By the time the original line-up of the Kentucky Colonels folded in late 1965, White had become a respected and well-known guitarist.[4] Abandoning bluegrass temporarily, he switched from his Martin D-28 acoustic guitar to an electric Fender Telecaster, with the intention of becoming a studio musician like his hero James Burton.[3] Transitioning to electric guitar required White to modify his right hand playing technique, switch from open chording to fretting the whole guitar neck with his left hand, and practice using the tone and volume controls.[3] However, he soon mastered the intricacies of electric guitar and began to undertake session work for artists including Ricky Nelson, The Monkees, and the Gosdin Brothers.[4][18]

As 1965 turned into 1966, White met Gene Parsons and Gib Guilbeau at a recording session for the Gosdin Brothers and shortly after, he began to perform live with the duo in local California clubs, as well as doing regular session work on their records, which were released under the moniker of Cajun Gib and Gene.[2][18] 1966 also saw White begin playing with a country group called Trio, which featured drummer Bart Haney and former Kentucky Colonel Roger Bush on bass.[18] In autumn of that year, as a result of his friendship with Gilbeau, Parsons and the Gosdin Brothers, White was asked to provide lead guitar to ex-Byrd Gene Clark's debut solo album, Gene Clark with the Gosdin Brothers.[2][20] White also briefly joined Clark's touring band shortly thereafter.[21]

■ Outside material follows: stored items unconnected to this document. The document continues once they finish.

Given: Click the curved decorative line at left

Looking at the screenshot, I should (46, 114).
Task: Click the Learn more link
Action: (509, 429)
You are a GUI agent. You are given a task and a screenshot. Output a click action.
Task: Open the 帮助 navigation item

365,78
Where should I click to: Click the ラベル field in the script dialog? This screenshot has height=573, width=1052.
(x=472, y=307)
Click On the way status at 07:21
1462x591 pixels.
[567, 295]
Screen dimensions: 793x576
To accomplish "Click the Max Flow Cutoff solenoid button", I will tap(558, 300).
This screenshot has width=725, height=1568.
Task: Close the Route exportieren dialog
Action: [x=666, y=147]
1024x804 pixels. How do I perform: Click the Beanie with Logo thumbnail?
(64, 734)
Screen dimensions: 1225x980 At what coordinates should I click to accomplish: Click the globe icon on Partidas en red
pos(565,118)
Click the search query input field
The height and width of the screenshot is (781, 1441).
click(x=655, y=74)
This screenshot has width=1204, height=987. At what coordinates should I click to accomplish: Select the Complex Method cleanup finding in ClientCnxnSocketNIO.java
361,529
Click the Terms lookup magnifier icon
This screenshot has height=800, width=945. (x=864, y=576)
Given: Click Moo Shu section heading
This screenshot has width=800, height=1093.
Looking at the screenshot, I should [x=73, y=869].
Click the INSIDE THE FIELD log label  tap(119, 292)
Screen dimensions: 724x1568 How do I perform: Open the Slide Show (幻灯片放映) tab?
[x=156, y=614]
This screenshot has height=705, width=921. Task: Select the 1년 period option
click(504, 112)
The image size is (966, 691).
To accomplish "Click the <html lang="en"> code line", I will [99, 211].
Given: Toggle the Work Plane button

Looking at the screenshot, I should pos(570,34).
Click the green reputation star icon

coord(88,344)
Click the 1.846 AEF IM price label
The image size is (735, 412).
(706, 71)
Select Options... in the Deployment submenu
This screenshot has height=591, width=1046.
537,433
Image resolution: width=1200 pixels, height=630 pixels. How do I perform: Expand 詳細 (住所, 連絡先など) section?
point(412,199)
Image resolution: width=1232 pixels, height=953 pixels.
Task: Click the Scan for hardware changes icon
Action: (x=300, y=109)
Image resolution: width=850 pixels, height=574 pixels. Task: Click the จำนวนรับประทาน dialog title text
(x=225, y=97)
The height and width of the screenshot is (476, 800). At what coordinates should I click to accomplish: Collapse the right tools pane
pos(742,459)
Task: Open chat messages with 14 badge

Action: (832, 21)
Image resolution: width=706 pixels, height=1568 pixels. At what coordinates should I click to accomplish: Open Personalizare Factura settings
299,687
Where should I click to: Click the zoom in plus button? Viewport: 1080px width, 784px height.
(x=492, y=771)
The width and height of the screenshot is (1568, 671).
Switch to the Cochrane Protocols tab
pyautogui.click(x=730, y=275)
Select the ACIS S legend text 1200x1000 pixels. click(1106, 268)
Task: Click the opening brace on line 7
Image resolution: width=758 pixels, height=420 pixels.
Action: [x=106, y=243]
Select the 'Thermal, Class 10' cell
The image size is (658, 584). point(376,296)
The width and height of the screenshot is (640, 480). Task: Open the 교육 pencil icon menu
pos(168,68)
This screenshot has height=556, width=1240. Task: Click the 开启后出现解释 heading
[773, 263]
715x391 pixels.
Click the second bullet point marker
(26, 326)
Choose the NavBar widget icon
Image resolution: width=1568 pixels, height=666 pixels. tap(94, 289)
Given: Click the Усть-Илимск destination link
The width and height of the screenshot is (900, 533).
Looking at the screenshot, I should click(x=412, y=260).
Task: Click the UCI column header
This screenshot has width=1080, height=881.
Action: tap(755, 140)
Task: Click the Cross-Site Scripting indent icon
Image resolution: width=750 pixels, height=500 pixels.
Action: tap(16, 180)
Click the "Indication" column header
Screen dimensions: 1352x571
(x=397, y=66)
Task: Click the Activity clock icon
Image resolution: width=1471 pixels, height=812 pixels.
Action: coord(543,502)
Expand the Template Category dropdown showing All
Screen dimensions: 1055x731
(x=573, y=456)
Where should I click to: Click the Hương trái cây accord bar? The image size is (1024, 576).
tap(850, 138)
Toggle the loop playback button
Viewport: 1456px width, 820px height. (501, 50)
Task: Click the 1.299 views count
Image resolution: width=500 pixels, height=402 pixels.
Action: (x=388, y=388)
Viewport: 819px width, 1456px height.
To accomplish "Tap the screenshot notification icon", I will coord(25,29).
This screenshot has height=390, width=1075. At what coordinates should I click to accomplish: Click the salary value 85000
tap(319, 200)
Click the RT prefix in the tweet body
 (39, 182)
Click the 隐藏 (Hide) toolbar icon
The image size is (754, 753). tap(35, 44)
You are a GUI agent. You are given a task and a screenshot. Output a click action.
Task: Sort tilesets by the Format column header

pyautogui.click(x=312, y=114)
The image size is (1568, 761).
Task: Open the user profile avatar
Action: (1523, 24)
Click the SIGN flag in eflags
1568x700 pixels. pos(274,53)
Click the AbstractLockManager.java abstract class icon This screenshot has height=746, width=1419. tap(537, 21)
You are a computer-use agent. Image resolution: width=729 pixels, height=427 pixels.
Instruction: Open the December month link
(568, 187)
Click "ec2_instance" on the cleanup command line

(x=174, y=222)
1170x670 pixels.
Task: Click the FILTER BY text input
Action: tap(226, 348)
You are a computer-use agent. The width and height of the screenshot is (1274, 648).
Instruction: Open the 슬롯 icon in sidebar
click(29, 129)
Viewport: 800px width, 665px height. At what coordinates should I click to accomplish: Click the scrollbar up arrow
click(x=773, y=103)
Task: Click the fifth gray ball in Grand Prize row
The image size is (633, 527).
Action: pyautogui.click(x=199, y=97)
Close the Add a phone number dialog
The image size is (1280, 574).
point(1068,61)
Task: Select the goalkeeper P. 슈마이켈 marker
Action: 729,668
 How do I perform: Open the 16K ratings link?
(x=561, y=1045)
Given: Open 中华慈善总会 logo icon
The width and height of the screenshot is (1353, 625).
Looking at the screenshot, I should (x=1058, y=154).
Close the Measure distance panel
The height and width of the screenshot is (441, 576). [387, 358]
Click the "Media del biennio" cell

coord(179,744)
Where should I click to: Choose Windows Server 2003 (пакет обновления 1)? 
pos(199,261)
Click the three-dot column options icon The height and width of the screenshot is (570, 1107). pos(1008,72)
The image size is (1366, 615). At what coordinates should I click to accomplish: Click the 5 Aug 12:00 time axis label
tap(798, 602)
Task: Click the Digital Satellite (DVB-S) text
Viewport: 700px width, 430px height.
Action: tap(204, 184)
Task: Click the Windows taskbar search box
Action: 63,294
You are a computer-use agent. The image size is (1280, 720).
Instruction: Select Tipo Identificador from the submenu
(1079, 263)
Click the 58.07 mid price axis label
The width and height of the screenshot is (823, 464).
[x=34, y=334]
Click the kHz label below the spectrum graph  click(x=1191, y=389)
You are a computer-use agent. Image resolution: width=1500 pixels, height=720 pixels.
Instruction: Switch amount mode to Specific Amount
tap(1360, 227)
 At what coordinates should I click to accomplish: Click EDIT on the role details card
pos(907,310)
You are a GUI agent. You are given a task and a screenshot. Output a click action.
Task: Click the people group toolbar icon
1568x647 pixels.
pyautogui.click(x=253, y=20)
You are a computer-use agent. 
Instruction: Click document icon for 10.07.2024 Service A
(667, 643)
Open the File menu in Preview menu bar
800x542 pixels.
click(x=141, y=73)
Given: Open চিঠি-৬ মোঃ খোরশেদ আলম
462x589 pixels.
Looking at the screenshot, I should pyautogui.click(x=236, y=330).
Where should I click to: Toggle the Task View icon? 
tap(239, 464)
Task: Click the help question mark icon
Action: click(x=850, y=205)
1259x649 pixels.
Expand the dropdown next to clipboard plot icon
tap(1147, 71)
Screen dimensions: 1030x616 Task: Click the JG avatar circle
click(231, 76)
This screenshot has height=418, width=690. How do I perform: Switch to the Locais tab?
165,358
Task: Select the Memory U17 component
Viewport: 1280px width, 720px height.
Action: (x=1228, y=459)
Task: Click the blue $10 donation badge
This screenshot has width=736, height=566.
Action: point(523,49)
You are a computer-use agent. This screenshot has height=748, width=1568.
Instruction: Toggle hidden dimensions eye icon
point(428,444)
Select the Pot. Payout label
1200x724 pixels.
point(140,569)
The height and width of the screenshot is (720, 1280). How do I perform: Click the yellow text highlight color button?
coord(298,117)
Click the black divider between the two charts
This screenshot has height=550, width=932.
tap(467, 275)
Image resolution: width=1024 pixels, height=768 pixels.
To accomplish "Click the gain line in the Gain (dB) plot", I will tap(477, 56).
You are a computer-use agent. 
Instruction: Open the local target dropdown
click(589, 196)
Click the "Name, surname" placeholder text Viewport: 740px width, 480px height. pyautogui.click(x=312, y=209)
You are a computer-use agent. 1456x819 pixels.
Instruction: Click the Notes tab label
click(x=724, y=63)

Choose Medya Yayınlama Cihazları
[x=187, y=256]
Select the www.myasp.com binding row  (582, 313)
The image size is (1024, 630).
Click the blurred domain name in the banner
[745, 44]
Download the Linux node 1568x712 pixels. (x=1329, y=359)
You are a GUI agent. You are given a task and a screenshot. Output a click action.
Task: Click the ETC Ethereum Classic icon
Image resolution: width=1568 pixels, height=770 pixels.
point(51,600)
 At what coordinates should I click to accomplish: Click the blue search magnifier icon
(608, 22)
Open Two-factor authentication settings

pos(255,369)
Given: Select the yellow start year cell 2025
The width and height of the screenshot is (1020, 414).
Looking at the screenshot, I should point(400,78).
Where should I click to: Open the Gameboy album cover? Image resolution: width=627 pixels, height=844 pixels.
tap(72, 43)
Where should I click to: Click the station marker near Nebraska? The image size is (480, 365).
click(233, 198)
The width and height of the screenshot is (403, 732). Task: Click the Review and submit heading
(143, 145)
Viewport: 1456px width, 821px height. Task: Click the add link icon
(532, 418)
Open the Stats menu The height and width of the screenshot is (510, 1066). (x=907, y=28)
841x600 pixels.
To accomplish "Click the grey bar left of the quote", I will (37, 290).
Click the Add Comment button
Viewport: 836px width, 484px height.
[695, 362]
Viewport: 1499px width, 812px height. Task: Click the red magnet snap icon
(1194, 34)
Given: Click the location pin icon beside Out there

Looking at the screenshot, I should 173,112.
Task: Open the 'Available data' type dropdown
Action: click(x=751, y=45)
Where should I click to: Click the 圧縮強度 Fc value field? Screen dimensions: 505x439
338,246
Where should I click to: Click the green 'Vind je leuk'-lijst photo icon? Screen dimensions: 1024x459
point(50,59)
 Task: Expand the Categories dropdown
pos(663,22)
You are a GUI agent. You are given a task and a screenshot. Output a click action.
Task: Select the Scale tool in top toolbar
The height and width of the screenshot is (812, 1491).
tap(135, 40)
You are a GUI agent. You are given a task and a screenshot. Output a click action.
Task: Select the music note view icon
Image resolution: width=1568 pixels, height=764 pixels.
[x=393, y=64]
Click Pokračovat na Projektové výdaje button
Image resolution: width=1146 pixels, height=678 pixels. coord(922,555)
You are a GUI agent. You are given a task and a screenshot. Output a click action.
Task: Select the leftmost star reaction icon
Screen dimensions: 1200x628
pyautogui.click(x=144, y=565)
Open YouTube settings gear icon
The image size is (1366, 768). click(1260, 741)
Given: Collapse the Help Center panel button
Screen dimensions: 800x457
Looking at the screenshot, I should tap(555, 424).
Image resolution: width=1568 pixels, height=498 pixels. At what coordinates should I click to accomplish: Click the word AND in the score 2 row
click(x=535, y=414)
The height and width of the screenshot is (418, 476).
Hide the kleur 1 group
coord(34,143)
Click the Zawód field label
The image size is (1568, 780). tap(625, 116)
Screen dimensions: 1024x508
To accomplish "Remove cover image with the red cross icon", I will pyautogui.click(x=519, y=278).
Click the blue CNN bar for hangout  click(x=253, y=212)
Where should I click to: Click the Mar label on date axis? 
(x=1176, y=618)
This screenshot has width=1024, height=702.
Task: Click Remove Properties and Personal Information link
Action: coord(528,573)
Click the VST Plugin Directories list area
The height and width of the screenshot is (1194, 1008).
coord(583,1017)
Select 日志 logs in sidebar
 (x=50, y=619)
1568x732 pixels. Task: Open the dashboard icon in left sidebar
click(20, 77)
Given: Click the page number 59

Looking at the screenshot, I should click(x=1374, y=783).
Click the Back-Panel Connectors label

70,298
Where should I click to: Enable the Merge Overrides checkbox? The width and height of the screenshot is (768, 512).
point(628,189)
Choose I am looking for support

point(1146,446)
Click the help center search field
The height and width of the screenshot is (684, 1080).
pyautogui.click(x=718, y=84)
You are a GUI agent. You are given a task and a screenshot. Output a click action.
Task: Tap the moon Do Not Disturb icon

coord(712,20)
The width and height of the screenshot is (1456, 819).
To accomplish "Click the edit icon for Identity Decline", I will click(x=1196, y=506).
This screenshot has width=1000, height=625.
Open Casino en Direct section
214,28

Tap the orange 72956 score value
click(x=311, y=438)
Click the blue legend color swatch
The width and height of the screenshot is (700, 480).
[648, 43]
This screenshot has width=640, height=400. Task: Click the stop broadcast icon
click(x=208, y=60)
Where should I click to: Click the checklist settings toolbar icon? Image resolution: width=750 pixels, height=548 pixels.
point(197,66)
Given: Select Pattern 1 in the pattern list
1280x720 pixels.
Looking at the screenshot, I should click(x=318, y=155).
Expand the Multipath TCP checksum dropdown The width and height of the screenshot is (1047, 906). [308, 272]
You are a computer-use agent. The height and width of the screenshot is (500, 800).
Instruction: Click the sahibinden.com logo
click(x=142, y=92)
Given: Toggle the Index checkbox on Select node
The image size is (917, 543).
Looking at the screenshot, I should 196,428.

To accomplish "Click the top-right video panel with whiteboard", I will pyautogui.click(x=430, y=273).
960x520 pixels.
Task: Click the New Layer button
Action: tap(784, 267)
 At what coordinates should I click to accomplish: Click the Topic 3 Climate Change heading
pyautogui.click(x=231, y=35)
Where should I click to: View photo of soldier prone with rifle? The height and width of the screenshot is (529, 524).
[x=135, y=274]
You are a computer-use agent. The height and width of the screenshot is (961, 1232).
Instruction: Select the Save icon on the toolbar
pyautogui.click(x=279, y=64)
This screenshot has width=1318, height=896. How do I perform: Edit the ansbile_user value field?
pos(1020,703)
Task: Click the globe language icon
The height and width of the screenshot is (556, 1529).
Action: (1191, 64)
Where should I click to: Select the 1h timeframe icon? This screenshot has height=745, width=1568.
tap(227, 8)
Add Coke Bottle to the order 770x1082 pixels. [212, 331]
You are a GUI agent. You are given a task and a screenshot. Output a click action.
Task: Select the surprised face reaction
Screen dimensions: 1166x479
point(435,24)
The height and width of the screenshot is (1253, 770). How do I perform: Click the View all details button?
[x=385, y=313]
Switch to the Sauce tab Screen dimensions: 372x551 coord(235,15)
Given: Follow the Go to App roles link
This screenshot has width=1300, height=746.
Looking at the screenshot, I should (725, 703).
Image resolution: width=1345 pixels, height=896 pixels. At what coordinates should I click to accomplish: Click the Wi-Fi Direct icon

During the Clark album sessions, White reconnected with mandolin player and bassist Chris Hillman, who he had known during the early 1960s as a member of the bluegrass combo The Hillmen.[22] Hillman was currently a member of The Byrds and in December 1966, he invited White to contribute countrified lead guitar playing to his songs "Time Between" and "The Girl with no Name", which both appeared on The Byrds' Younger Than Yesterday album.[22] The country-oriented nature of the songs was something of a stylistic departure for the group and can be seen as an early indicator of the experimentation with country music that would color The Byrds' subsequent work.[23] White also contributed guitar to the band's follow-up album, The Notorious Byrd Brothers,[24] and to their seminal 1968 country rock release, Sweetheart of the Rodeo.[25]

Nashville West and the StringBender[edit]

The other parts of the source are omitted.